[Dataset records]

##############################

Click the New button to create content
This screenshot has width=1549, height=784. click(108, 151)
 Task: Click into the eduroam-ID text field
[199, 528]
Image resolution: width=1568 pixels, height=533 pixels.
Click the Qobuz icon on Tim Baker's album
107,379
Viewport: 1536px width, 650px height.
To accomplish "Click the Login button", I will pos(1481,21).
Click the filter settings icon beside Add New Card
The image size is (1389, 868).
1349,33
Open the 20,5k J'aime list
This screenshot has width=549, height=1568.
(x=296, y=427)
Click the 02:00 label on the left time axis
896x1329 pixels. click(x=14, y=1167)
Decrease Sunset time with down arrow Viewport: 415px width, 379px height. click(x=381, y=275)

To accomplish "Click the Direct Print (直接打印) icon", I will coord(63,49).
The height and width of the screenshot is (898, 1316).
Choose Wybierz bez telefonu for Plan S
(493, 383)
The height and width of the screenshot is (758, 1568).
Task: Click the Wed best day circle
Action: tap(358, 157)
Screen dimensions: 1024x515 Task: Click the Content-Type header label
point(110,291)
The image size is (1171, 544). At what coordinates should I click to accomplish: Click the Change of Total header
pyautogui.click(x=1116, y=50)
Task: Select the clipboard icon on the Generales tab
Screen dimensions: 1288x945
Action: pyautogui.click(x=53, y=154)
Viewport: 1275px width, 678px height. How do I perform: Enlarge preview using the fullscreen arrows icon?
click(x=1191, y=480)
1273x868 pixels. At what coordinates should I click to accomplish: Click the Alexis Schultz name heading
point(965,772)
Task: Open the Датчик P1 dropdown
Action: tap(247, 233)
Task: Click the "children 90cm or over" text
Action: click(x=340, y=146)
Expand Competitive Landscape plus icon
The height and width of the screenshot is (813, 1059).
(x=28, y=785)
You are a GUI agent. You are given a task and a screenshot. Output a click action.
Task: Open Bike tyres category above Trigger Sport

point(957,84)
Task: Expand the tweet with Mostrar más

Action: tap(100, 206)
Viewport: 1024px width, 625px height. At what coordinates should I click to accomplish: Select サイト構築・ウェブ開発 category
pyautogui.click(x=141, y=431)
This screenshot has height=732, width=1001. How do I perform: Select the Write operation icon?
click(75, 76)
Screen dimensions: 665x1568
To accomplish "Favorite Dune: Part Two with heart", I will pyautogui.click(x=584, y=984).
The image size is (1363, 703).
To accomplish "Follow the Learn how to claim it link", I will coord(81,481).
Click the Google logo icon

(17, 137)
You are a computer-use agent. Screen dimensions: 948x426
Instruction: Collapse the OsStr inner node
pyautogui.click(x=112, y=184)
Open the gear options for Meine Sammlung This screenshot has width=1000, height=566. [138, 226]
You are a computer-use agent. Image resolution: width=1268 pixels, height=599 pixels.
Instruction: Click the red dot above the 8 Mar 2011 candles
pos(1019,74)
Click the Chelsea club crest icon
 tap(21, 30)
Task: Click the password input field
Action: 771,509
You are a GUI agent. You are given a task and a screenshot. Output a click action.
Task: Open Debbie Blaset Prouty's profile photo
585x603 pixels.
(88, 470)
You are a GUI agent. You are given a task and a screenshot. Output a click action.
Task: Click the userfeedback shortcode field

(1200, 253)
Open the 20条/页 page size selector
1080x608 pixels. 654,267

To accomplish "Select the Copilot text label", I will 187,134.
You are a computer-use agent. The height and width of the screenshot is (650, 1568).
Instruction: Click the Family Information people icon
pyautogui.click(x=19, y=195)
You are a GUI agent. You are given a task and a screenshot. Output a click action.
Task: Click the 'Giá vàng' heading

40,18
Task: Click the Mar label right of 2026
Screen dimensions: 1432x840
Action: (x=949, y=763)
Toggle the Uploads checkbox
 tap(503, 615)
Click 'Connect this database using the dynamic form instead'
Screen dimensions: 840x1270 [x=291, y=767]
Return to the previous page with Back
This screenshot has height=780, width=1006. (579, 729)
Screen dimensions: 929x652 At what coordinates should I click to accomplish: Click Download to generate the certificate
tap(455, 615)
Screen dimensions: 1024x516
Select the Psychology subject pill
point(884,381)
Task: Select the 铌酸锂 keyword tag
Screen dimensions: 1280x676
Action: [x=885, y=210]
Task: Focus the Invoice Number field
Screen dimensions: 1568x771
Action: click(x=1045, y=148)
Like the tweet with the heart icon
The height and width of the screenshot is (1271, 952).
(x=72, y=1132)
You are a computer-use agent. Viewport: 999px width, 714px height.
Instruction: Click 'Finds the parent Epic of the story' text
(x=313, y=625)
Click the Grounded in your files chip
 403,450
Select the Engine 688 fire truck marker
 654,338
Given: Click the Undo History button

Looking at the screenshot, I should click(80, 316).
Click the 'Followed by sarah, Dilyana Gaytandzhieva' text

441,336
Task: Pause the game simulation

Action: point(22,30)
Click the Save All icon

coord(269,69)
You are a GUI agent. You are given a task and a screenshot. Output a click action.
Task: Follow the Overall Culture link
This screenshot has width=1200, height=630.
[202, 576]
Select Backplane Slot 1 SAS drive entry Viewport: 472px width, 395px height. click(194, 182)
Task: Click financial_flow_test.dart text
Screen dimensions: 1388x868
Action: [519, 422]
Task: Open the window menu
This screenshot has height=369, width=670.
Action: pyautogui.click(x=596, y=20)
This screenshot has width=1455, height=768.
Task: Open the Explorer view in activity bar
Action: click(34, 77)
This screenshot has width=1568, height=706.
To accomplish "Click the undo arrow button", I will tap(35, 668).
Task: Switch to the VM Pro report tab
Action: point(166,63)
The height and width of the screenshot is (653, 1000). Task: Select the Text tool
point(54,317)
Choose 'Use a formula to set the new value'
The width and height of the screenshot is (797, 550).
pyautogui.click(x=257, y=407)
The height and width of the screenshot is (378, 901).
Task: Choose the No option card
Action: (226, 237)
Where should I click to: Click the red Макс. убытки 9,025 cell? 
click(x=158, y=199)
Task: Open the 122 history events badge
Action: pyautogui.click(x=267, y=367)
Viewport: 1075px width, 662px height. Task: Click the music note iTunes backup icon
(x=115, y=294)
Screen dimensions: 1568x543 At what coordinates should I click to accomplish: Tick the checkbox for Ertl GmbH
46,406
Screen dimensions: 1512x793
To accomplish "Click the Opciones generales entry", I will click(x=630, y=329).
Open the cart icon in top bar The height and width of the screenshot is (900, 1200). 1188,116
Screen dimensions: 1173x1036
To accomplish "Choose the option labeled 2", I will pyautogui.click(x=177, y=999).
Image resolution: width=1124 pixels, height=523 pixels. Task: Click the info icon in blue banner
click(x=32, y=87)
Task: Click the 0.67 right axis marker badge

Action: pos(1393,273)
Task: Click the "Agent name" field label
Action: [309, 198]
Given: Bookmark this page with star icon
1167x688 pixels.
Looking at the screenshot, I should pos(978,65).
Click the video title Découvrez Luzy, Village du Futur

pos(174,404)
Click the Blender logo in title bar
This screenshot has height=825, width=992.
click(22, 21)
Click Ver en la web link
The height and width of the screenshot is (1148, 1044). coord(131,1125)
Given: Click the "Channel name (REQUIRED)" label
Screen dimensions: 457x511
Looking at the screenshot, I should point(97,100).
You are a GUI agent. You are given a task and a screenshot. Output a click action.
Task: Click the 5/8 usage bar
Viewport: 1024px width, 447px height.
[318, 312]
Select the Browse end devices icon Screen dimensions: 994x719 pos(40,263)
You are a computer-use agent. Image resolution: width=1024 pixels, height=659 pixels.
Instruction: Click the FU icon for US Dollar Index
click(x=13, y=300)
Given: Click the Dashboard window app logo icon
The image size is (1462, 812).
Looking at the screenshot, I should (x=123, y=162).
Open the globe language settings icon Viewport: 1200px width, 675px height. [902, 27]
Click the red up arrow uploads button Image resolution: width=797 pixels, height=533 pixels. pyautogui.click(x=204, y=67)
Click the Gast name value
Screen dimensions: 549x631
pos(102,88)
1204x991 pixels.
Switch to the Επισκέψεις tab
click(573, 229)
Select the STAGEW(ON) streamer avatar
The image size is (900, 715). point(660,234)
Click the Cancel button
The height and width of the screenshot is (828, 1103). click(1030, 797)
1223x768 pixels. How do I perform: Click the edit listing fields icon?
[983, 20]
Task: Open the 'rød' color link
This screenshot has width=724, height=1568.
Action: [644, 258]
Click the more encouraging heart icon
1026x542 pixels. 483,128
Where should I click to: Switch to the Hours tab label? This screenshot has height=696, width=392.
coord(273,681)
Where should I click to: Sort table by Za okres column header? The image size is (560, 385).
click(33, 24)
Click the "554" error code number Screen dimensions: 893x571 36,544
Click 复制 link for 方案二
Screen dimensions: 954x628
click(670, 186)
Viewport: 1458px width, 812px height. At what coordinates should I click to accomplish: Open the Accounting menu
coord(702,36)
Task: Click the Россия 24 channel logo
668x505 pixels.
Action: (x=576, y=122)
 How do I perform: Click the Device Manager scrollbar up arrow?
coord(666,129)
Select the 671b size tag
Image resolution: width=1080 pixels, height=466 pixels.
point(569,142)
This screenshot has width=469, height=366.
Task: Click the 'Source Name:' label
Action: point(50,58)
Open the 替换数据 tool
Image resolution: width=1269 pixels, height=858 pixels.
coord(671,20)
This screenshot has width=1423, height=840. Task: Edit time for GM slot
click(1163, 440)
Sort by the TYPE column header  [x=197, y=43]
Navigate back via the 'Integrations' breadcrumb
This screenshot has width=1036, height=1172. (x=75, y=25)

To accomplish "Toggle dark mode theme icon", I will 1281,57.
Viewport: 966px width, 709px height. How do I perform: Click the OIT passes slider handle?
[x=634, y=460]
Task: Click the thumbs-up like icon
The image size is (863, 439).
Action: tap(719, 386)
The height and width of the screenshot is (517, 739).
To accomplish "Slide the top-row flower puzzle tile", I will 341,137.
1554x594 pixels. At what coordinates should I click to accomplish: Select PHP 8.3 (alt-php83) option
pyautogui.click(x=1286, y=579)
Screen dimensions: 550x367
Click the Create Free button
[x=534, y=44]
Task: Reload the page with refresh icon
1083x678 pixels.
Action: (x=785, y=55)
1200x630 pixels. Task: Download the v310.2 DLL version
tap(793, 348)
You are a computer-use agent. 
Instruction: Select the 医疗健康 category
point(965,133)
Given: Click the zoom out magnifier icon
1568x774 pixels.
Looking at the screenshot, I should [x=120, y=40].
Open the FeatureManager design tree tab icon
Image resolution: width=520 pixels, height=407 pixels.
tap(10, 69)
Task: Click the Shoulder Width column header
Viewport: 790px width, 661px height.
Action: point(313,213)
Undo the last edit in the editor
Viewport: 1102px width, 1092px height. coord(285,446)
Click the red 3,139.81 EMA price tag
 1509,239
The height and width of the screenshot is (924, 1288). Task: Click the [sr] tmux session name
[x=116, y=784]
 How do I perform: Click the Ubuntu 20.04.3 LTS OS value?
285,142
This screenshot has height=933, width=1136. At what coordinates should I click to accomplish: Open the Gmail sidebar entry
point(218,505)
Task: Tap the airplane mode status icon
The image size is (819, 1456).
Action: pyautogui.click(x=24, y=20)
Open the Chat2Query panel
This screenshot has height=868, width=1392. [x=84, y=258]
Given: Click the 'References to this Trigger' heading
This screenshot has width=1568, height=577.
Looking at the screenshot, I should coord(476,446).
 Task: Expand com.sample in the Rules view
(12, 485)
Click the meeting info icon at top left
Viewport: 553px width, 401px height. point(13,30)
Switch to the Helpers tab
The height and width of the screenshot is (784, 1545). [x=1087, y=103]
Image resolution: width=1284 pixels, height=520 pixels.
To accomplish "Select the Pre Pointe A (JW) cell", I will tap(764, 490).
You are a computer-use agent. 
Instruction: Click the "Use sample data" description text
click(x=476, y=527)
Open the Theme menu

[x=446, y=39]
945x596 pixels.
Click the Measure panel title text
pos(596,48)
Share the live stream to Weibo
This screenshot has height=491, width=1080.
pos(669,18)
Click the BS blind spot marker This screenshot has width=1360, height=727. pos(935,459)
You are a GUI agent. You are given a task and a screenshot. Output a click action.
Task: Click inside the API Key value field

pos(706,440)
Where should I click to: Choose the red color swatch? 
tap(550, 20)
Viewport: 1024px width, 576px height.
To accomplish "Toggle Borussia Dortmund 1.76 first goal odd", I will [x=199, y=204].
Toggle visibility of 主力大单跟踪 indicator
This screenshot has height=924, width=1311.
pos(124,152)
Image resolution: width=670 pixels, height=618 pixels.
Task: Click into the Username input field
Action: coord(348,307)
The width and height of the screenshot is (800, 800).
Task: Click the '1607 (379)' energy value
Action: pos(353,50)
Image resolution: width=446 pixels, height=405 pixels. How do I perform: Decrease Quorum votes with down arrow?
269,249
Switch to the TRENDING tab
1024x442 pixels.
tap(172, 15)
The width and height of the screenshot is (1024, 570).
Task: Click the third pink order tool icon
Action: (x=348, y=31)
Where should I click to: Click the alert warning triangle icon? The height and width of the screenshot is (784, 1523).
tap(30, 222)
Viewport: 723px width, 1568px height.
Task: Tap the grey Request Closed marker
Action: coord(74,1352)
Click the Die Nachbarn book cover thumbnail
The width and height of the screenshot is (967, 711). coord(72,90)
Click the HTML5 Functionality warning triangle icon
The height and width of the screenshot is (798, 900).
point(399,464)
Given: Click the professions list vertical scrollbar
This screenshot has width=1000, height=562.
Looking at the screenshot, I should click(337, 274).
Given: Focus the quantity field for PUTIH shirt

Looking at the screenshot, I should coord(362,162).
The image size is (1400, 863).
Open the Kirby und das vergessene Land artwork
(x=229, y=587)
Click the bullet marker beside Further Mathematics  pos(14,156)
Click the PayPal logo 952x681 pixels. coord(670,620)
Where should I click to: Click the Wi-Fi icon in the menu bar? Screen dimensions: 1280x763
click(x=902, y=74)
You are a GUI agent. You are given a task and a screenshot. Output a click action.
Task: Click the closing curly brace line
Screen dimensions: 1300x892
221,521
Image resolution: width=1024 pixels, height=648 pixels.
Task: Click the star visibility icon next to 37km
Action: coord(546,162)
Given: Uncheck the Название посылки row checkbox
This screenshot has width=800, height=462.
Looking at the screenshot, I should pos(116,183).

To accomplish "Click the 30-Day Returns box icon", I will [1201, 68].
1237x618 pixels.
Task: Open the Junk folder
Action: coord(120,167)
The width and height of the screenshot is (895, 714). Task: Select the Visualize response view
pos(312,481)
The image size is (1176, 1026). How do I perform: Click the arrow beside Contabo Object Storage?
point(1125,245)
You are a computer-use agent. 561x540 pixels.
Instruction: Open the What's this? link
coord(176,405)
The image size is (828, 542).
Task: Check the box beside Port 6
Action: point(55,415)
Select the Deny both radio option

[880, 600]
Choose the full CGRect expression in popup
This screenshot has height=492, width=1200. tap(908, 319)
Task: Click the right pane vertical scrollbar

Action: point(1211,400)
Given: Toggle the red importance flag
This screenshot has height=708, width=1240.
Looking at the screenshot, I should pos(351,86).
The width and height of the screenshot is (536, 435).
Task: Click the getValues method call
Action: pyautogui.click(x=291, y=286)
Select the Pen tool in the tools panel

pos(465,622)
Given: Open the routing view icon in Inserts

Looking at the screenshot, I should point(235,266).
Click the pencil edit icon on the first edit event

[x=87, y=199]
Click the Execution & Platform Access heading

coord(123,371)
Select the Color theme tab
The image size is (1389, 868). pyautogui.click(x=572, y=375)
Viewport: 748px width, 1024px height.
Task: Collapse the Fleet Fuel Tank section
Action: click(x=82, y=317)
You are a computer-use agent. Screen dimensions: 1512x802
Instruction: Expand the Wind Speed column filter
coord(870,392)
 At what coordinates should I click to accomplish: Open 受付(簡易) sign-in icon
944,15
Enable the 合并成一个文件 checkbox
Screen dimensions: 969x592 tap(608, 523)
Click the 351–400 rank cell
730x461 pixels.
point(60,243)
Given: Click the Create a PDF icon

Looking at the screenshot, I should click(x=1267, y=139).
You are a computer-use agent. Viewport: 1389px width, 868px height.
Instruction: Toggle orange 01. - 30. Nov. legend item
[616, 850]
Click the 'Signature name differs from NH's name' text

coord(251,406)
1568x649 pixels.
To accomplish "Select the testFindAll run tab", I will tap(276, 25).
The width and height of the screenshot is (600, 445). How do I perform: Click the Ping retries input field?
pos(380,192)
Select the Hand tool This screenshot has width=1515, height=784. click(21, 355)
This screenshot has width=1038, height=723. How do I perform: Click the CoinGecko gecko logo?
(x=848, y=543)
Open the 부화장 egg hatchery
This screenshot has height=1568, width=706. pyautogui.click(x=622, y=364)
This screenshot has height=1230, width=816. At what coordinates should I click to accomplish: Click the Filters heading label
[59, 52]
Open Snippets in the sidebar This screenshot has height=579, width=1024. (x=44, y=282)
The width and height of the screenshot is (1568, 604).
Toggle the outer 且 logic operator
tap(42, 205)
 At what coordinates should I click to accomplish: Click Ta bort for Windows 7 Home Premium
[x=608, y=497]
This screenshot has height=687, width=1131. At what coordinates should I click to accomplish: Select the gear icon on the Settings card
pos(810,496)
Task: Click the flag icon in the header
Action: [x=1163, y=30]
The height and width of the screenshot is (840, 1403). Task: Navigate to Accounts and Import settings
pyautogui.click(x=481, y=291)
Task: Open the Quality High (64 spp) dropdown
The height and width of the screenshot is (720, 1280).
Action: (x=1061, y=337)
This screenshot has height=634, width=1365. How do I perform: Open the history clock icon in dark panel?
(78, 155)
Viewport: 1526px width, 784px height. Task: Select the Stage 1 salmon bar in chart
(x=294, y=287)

##############################

* Goal of the exercise: Above are some records; copy exactly the lines from the one with "585x603 pixels." through the one with "Task: Open the window menu", both included, and no others.

* Your response:
585x603 pixels.
(88, 470)
You are a GUI agent. You are given a task and a screenshot. Output a click action.
Task: Click the userfeedback shortcode field

(1200, 253)
Open the 20条/页 page size selector
1080x608 pixels. 654,267

To accomplish "Select the Copilot text label", I will 187,134.
You are a computer-use agent. The height and width of the screenshot is (650, 1568).
Instruction: Click the Family Information people icon
pyautogui.click(x=19, y=195)
You are a GUI agent. You are given a task and a screenshot. Output a click action.
Task: Click the 'Giá vàng' heading

40,18
Task: Click the Mar label right of 2026
Screen dimensions: 1432x840
Action: (x=949, y=763)
Toggle the Uploads checkbox
 tap(503, 615)
Click 'Connect this database using the dynamic form instead'
Screen dimensions: 840x1270 [x=291, y=767]
Return to the previous page with Back
This screenshot has height=780, width=1006. (579, 729)
Screen dimensions: 929x652 At what coordinates should I click to accomplish: Click Download to generate the certificate
tap(455, 615)
Screen dimensions: 1024x516
Select the Psychology subject pill
point(884,381)
Task: Select the 铌酸锂 keyword tag
Screen dimensions: 1280x676
Action: [x=885, y=210]
Task: Focus the Invoice Number field
Screen dimensions: 1568x771
Action: click(x=1045, y=148)
Like the tweet with the heart icon
The height and width of the screenshot is (1271, 952).
(x=72, y=1132)
You are a computer-use agent. Viewport: 999px width, 714px height.
Instruction: Click 'Finds the parent Epic of the story' text
(x=313, y=625)
Click the Grounded in your files chip
 403,450
Select the Engine 688 fire truck marker
 654,338
Given: Click the Undo History button

Looking at the screenshot, I should click(80, 316).
Click the 'Followed by sarah, Dilyana Gaytandzhieva' text

441,336
Task: Pause the game simulation

Action: point(22,30)
Click the Save All icon

coord(269,69)
You are a GUI agent. You are given a task and a screenshot. Output a click action.
Task: Follow the Overall Culture link
This screenshot has width=1200, height=630.
[202, 576]
Select Backplane Slot 1 SAS drive entry Viewport: 472px width, 395px height. click(194, 182)
Task: Click financial_flow_test.dart text
Screen dimensions: 1388x868
Action: [519, 422]
Task: Open the window menu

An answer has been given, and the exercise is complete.